死神だ。私の後ろに死神がいる。ドアを出たすぐの所に死神が立っている。この感じは前に経験した。私は、身動きが出来なかった。
死神は何か呟いている。
「まだ早い」
「今夜」
「ここには居ない」
次の瞬間には、空気が元に戻っていた。
私は、一気に全身の緊張がとけて、死神が消えた事を感じた。
振り向くと、そこはいつもの風景に戻っていて、廊下の向こうでは、詰所の中で看護士さんたちが忙しそうに働いていた。
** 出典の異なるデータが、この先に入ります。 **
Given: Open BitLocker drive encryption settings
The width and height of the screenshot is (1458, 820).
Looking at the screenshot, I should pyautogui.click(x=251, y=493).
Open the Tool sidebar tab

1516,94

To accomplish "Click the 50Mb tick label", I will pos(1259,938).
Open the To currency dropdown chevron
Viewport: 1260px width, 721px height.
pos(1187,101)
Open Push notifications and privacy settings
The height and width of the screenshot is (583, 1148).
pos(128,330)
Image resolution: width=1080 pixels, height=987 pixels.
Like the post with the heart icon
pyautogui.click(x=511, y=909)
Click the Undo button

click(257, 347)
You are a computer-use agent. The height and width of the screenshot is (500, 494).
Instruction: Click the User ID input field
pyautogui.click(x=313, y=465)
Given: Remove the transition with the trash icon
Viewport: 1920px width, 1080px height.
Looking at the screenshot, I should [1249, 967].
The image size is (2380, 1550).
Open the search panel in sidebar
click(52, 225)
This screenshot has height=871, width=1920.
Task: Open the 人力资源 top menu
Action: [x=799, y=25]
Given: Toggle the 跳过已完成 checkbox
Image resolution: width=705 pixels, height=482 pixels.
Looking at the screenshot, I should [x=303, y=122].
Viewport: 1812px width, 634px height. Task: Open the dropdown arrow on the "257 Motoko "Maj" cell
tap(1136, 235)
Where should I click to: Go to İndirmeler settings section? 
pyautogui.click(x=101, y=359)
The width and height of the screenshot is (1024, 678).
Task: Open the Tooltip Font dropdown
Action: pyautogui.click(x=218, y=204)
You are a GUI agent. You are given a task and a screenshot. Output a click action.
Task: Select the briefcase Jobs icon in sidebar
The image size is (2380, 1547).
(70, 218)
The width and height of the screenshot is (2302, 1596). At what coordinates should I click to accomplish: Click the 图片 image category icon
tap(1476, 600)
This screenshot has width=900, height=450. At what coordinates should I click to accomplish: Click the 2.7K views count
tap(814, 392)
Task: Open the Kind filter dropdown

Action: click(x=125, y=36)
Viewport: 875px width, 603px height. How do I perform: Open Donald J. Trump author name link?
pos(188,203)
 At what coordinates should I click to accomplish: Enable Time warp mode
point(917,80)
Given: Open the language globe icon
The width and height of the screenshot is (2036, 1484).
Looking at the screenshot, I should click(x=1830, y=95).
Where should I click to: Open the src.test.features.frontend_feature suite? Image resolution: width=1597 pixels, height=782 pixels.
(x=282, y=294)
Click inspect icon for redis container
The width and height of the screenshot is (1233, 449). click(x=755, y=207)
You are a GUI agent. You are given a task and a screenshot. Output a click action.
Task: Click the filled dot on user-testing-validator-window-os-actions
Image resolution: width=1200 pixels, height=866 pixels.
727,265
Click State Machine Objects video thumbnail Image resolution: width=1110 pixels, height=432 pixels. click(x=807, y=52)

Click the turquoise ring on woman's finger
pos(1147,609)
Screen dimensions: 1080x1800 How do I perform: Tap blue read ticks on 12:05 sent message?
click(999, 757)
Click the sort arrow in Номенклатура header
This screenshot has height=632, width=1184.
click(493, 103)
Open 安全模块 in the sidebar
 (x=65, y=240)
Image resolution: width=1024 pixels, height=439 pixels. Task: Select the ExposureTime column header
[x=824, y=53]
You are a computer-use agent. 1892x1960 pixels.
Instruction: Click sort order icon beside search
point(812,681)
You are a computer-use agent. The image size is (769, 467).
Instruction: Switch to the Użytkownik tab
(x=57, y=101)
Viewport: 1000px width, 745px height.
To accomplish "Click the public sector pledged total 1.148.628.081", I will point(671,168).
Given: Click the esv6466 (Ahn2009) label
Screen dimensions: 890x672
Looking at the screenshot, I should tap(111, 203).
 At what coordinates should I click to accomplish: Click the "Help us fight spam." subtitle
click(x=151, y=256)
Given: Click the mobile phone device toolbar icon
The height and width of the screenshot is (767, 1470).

死神は、この部屋の中を見ていた。瀬皮の魂を取りに来たのか?
あの言葉の意味は?今夜、瀬皮の魂を取りに来るということか。瀬川は今夜死ぬ?
ここには居ない、とはどういうことだ?
瀬皮の魂は、ここには居ないということだろうか。
そういうことか。
ここに居る瀬皮は、魂の抜けた肉体だけ、だから原因不明でこんなギリギリで生命を維持してるだけの状態でいてるんだ。
じゃあ、魂を体に戻してやれば元に戻るんでは。
瀬皮の魂は、どこに?
そうだ。
瀬皮の事故現場に行った時、誰か私を呼んでる気がした。
あそこか。事故現場に瀬皮の魂が残っているのか。
しかし、あそこに行ってもどうすれば?
魂を捕まえて、瀬皮の体に戻すには?
あいつしかいない。
私は、部屋を飛び出して、再び拾い屋のもとに向かった。